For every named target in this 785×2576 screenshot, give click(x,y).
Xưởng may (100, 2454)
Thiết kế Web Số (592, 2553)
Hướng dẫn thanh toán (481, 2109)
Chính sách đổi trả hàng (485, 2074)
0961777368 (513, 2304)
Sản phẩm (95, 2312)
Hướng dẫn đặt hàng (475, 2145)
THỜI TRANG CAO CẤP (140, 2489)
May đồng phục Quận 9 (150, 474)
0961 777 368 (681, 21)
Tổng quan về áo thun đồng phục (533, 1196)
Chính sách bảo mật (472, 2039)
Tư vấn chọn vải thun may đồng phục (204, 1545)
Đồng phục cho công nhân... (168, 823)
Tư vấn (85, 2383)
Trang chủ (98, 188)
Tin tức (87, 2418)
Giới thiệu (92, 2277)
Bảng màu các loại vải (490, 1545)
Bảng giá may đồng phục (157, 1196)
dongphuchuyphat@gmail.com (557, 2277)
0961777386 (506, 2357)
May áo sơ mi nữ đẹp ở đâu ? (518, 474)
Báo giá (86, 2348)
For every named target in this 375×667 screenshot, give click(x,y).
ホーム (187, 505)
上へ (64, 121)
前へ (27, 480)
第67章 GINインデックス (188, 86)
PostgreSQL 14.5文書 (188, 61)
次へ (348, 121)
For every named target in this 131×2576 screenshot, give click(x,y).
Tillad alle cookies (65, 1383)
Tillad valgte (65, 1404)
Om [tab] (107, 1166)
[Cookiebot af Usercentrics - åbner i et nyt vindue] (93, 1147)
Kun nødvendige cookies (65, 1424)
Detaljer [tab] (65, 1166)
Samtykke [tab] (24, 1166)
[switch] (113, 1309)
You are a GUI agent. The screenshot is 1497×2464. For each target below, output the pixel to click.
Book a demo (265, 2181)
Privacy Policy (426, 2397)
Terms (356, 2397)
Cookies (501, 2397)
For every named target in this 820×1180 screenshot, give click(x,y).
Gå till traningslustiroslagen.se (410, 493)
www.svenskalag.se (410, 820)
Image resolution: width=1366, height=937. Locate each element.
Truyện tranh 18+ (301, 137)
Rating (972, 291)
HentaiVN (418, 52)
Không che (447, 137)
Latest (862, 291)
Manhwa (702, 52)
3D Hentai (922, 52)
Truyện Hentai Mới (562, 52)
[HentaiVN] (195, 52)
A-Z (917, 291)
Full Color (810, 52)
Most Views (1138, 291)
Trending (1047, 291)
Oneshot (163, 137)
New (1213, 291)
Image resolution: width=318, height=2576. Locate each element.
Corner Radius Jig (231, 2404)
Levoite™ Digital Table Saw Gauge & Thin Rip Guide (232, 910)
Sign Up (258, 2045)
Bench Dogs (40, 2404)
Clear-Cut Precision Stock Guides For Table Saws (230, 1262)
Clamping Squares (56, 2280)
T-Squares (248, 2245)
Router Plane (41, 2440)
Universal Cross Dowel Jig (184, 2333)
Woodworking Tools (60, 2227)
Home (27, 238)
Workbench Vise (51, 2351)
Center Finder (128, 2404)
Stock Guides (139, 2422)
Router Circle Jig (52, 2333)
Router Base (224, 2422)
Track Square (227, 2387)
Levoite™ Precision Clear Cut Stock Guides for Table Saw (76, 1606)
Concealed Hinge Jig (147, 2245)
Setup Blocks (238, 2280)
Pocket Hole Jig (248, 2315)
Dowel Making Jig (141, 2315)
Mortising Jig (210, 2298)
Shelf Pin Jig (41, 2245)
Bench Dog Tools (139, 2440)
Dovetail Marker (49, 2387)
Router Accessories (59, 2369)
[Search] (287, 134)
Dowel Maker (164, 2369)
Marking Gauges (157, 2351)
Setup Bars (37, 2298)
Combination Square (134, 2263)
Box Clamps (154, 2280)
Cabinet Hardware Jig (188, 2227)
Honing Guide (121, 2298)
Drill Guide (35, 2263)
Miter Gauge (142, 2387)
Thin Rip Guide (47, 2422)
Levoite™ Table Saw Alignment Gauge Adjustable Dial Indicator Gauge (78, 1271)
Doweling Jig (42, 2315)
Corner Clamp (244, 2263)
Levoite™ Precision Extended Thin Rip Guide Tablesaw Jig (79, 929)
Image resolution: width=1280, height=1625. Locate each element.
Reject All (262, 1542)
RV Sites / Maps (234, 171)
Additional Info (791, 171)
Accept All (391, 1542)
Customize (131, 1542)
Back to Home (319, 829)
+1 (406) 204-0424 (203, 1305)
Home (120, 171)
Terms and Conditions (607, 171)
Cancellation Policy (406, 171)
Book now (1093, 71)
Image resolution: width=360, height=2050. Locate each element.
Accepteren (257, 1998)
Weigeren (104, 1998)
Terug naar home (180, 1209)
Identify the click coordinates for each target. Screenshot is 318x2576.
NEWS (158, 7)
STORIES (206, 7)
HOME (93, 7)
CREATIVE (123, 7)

------------------------------------------------------------------------

* Activity
Gather each line from the listing above that holds "Chính".

* Answer box
Chính sách đổi trả hàng (485, 2074)
Chính sách bảo mật (472, 2039)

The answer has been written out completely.